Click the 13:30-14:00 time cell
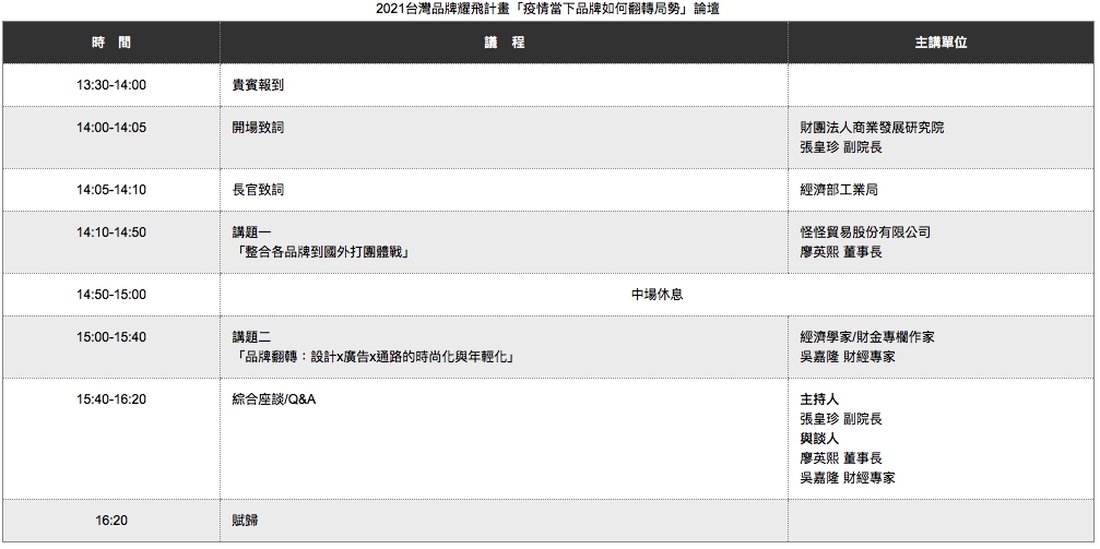tap(111, 85)
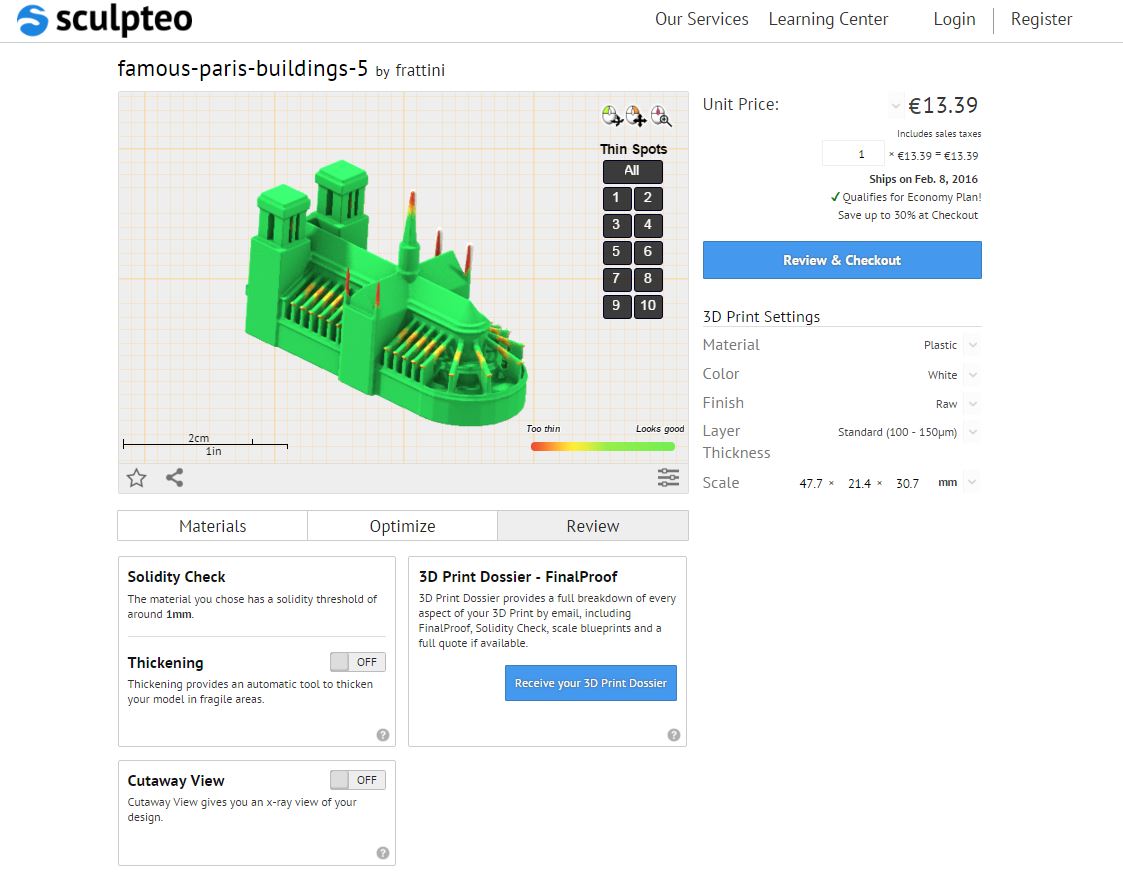Open help icon in 3D Print Dossier panel
This screenshot has height=878, width=1123.
pyautogui.click(x=674, y=735)
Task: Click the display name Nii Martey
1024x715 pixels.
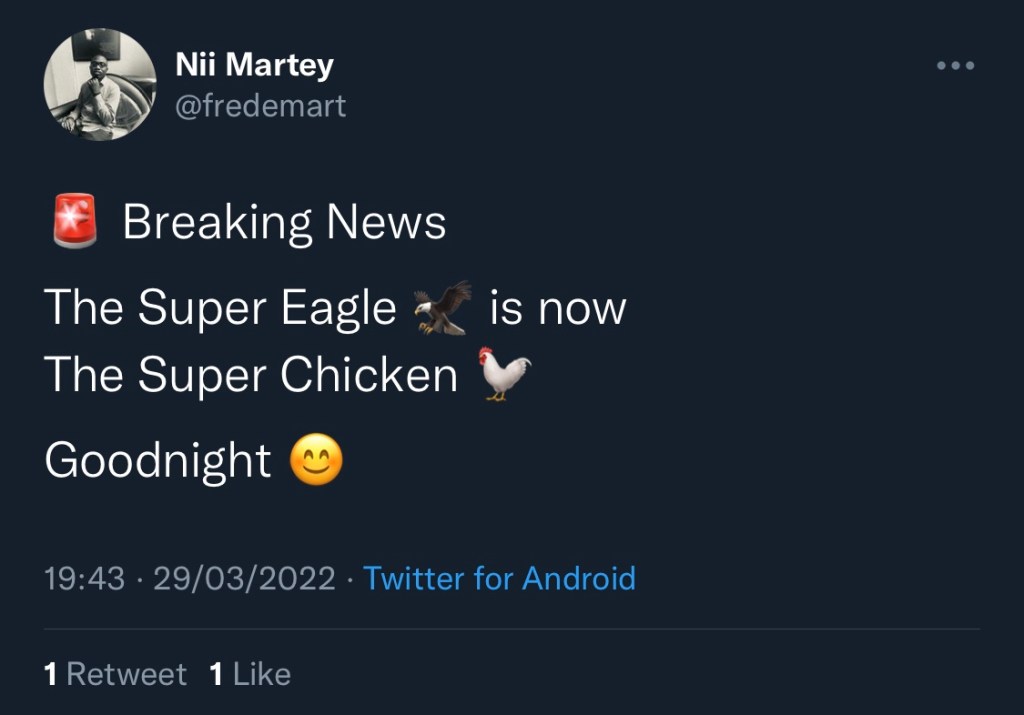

★ ★ ★ ★

**Description of the task:**
Excluding the images, return each record above precisely as written.

**Output below:**
Click the 13:30-14:00 time cell
tap(111, 85)
Open help icon in 3D Print Dossier panel
This screenshot has height=878, width=1123.
pyautogui.click(x=674, y=735)
Task: Click the display name Nii Martey
1024x715 pixels.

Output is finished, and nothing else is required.